#### TO-DO LIST:
**a.** Answer these from the filing excerpt:
(i) On what date did Rexnord receive a private letter ruling from the IRS?
(ii) What trading symbol is listed for the Common Stock?
(iii) Merger Sub is a wholly-owned subsidiary of which company?
**b.** In the filing excerpt, the instruction to check the appropriate box is followed by a set of provisions. Please list every rule cited in those provisions.
**c.** Does each statement agree with the filing excerpt? Answer yes or no and quote the words that decide it.
(i) Land Newco, Inc. is described as a wholly-owned subsidiary of Regal.
(ii) Rexnord entered into the definitive agreements on February 15, 2021.
(iii) The final distribution of Land common stock to Rexnord's stockholders is made for consideration.
** START OF EXTRACT **
Check the appropriate box below if the Form 8-K filing is intended to simultaneously satisfy the filing obligation to the registrant under any of the following provisions:

 

xWritten communications pursuant to Rule 425 under the Securities Act (17 CFR 230.425)

 

¨Soliciting material pursuant to Rule 14a-12 under the Exchange Act (17 CFR 240.14a-12)

 

¨Pre-commencement communications pursuant to Rule 14d-2(b) under the Exchange Act (17 CFR 240.14d-2(b))

 

¨Pre-commencement communications pursuant to Rule 13e-4(c) under the Exchange Act (17 CFR 240.13e-4(c))

 

Securities registered pursuant to Section 12(b) of the Act:

 

Title of each class   Trading Symbol(s)   Name of each exchange on which registered
Common Stock $.01 par value   RXN   The New York Stock Exchange

 

Indicate by check mark whether the registrant is an emerging growth company as defined in Rule 405 of the Securities Act of 1933 (§230.405 of this chapter) or Rule 12b-2 of the Securities Exchange Act of 1934 (§240.12b-2 of this chapter).

 

Emerging growth company     ¨

 

If an emerging growth company, indicate by check mark if the registrant has elected not to use the extended transition period for complying with any new or revised financial accounting standards provided pursuant to Section 13(a) of the Exchange Act.    ¨

 

 

 

 

 

EXPLANATORY NOTE

 

As previously disclosed, on February 15, 2021, Rexnord Corporation (“Rexnord” or the “Company”) entered into definitive agreements with Regal Beloit Corporation (“Regal”), Land Newco, Inc., a wholly-owned indirect subsidiary of Rexnord (“Land”), and Phoenix 2021, Inc., a wholly-owned subsidiary of Regal (“Merger Sub”), with respect to a Reverse Morris Trust transaction (the “Proposed Transaction”), pursuant to which, and subject to the terms and conditions of the definitive agreements entered into among the parties, (1) Rexnord will transfer (or cause to be transferred) to Land substantially all of the assets, and Land will assume substantially all of the liabilities, of Rexnord’s Process & Motion Control segment (“PMC”) (the “Reorganization”), (2) after which, all of the issued and outstanding shares of common stock, $0.01 par value per share, of Land (“Land common stock”) held by a subsidiary of Rexnord will be distributed in a series of distributions to Rexnord’s stockholders (the “Distributions”, and the final distribution of Land common stock from Rexnord to Rexnord’s stockholders, which is to be made pro rata for no consideration, the “Spin-Off”) and (3) immediately after the Spin-Off, Merger Sub will merge with and into Land (the “Merger”) and all shares of Land common stock (other than those held by Rexnord, Land, Regal, Merger Sub or their respective subsidiaries) will be converted into the right to receive shares of the common stock, $0.01 par value per share, of Regal (“Regal common stock”), as calculated and subject to adjustment as set forth in the merger agreement entered into among the parties. When the Merger is completed, Land (which at that time will hold the PMC business) will be a wholly-owned subsidiary of Regal.

 

Item 8.01 Other Events.

 

Also as previously disclosed, as contemplated by the Merger Agreement, Rexnord submitted to the Internal Revenue Service (the “IRS”) a request for a private letter ruling from the IRS. On August 16, 2021, Rexnord received a private letter ruling from the IRS (the “IRS Ruling”). The IRS Ruling addresses, among other things, the manner in which certain Overlap Shareholders may be identified and their respective ownership percentages may be determined for purposes of determining which categories of shareholders may be counted as Overlap Shareholders for purposes of Section 355(e) of the Internal Revenue Code (we refer to such categories of shareholders as “Qualifying Overlap Shareholders”).
** END OF EXTRACT **
** START OF DATA ENTRIES **
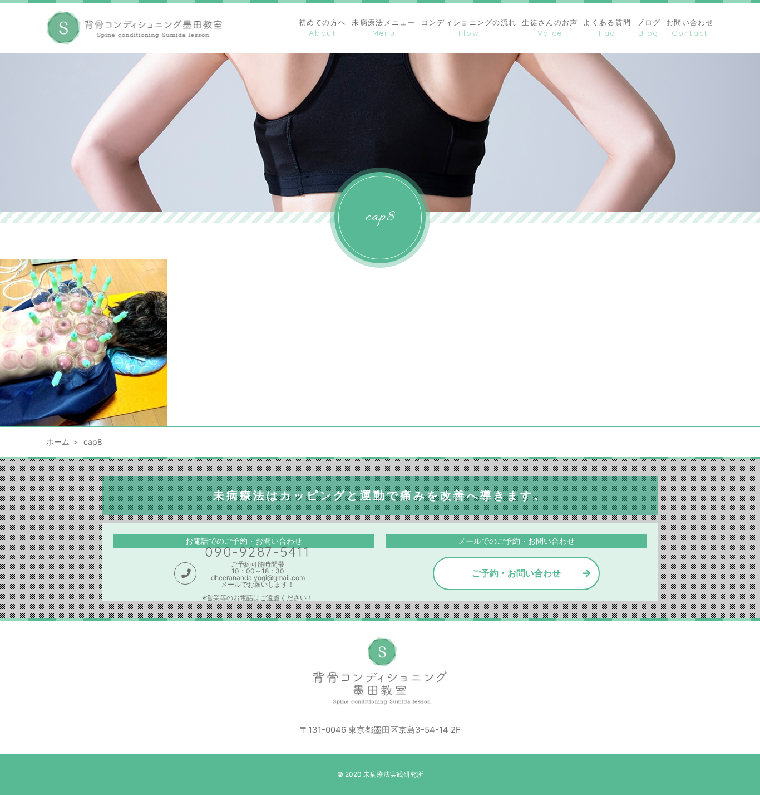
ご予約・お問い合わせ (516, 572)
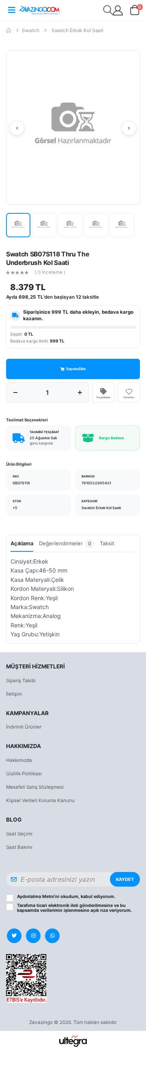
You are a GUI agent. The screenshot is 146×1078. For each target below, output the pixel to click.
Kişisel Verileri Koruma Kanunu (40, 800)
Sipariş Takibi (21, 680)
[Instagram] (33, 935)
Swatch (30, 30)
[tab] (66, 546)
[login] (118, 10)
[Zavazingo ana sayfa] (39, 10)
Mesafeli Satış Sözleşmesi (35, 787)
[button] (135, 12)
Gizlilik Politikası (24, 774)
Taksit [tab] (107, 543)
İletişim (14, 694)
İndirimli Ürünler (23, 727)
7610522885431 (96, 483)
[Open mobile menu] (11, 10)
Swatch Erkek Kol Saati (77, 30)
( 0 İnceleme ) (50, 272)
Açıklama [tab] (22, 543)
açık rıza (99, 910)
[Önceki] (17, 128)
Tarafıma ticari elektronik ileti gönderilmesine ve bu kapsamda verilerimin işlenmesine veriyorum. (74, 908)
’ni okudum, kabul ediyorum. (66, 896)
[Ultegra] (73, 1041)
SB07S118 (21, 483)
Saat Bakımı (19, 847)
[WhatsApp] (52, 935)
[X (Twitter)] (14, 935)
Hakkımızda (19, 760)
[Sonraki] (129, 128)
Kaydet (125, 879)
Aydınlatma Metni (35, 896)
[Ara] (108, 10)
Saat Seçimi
** END OF DATA ENTRIES **
** START OF DATA ENTRIES **
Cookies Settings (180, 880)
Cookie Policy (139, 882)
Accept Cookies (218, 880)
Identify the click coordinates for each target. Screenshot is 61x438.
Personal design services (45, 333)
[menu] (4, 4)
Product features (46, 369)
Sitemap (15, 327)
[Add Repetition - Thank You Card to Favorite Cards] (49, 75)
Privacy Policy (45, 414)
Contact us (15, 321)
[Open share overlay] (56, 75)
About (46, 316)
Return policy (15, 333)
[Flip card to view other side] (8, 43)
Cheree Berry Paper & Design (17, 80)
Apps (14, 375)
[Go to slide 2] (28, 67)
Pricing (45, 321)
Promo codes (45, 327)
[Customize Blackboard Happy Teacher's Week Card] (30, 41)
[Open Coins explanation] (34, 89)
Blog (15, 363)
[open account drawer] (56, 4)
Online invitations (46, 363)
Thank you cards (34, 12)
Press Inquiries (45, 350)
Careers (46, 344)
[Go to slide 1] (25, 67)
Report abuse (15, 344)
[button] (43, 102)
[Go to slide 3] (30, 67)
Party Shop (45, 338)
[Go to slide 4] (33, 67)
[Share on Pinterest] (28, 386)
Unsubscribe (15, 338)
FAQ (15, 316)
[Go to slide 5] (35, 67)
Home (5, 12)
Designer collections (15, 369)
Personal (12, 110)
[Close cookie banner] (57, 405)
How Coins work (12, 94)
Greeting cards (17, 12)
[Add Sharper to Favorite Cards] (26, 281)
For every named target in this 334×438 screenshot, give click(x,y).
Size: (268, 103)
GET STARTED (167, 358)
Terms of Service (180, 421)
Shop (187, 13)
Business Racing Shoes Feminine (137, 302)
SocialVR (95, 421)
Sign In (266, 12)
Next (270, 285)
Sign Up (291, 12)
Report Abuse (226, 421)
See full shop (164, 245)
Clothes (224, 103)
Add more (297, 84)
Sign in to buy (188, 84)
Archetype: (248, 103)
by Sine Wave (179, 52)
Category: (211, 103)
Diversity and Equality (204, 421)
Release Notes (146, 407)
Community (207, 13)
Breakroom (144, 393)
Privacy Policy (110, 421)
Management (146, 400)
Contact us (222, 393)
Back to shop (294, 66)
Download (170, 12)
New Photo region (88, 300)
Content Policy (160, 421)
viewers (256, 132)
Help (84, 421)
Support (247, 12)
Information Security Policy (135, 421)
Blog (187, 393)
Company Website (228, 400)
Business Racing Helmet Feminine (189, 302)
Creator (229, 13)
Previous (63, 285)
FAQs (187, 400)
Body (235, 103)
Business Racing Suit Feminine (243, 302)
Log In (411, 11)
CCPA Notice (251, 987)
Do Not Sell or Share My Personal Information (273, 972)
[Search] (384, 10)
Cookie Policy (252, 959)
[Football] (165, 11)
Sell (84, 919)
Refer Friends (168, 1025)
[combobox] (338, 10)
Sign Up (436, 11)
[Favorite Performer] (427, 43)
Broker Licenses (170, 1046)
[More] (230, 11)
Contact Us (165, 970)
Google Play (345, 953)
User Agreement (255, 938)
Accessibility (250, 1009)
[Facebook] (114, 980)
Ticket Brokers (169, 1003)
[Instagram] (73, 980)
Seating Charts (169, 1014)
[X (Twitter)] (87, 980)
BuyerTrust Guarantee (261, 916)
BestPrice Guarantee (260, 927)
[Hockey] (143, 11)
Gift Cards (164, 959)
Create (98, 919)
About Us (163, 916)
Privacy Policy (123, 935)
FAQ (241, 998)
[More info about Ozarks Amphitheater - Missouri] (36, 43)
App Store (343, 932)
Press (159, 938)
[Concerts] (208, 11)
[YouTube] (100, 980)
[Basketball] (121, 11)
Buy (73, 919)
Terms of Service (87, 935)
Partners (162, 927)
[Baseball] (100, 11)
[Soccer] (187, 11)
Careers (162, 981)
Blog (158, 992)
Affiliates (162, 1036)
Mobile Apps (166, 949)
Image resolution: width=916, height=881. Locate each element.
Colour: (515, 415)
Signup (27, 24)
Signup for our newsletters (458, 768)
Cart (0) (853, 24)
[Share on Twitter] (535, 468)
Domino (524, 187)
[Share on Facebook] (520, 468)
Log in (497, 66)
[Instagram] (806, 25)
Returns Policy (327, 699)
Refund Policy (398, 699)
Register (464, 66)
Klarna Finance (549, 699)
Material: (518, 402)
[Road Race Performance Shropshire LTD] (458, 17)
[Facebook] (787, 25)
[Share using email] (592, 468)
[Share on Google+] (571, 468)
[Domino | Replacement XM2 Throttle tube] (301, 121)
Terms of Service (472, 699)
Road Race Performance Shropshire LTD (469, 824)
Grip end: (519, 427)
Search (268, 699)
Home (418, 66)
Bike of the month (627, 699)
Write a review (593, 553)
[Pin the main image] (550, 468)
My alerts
** END OF DATA ENTRIES **
** START OF DATA ENTRIES **
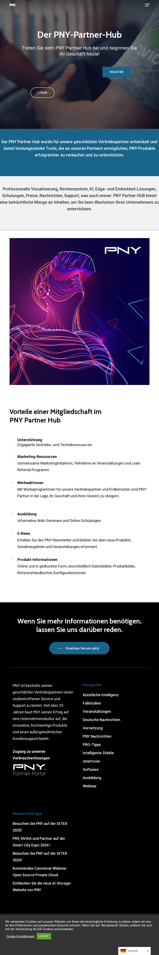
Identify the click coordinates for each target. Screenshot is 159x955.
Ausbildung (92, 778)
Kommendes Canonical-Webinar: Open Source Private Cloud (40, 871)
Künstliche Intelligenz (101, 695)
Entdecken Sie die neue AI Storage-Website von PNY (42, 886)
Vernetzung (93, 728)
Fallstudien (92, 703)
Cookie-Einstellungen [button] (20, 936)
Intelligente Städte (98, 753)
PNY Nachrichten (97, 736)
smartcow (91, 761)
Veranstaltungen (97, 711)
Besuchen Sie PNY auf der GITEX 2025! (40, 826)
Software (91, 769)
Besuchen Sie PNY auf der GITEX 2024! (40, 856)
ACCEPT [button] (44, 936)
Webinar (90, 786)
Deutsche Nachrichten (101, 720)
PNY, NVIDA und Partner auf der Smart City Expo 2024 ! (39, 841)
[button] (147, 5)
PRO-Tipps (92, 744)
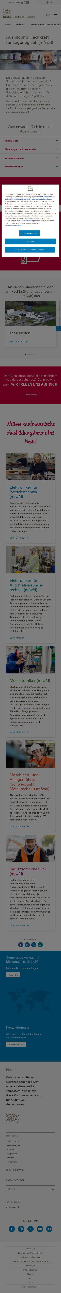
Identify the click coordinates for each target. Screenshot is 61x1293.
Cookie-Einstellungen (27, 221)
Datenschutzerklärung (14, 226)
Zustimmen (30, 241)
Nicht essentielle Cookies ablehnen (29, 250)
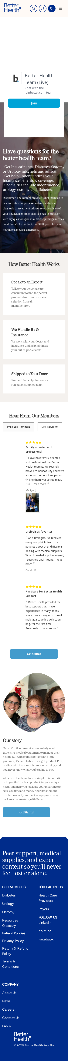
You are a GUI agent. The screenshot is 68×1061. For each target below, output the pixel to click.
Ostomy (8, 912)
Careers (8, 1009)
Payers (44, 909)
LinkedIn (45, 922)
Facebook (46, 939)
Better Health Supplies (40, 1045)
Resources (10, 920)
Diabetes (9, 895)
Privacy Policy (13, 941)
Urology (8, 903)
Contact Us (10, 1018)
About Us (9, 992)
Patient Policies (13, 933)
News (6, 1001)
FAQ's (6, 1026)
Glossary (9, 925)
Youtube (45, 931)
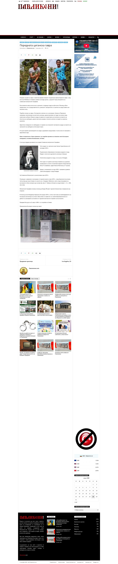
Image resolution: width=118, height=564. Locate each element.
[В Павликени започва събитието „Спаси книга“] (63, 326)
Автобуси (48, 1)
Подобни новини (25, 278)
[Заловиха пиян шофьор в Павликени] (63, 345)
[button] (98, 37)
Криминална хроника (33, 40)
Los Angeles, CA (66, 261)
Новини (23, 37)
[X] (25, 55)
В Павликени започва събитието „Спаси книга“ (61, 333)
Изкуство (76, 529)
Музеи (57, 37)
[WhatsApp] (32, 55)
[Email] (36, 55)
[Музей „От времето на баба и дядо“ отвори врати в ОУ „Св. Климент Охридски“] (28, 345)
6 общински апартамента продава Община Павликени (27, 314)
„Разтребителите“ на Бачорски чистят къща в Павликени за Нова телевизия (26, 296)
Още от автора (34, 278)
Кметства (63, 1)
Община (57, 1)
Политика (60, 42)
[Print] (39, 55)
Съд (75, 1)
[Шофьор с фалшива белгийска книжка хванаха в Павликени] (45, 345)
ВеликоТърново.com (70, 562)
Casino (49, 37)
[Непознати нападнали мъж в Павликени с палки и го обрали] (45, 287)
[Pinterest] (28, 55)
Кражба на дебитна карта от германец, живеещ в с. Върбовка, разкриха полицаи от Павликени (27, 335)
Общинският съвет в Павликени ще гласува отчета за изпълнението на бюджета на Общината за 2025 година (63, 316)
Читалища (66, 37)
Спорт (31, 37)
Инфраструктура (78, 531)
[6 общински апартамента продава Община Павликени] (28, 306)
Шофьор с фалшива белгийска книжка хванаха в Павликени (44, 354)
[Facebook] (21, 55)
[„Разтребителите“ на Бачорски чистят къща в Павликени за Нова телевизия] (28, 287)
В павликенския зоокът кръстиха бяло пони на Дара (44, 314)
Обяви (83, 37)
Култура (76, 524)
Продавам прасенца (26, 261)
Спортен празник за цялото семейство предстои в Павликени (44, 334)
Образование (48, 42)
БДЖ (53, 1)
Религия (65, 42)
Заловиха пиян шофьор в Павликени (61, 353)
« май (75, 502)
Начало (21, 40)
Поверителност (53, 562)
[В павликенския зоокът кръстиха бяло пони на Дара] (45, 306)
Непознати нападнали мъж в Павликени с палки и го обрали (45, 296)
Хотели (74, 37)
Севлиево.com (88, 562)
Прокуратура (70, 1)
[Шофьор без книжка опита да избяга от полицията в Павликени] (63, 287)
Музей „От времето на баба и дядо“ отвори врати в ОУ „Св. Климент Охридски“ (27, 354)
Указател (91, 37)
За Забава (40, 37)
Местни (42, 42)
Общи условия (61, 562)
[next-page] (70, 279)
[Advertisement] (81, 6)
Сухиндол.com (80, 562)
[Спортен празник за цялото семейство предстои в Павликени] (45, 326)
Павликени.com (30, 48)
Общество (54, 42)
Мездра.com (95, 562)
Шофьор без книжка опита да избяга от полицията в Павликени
** END OF DATA ENTRIES **
#### RESPONSES FOR EACH TASK:
**a.**
(i) August 16, 2021
(ii) RXN
(iii) Regal Beloit Corporation ("Regal")

**b.**
Rule 425 under the Securities Act (17 CFR 230.425)
Rule 14a-12 under the Exchange Act (17 CFR 240.14a-12)
Rule 14d-2(b) under the Exchange Act (17 CFR 240.14d-2(b))
Rule 13e-4(c) under the Exchange Act (17 CFR 240.13e-4(c))

**c.**
(i) No: "Land Newco, Inc., a wholly-owned indirect subsidiary of Rexnord"
(ii) Yes: "on February 15, 2021, Rexnord Corporation (“Rexnord” or the “Company”) entered into definitive agreements"
(iii) No: "which is to be made pro rata for no consideration"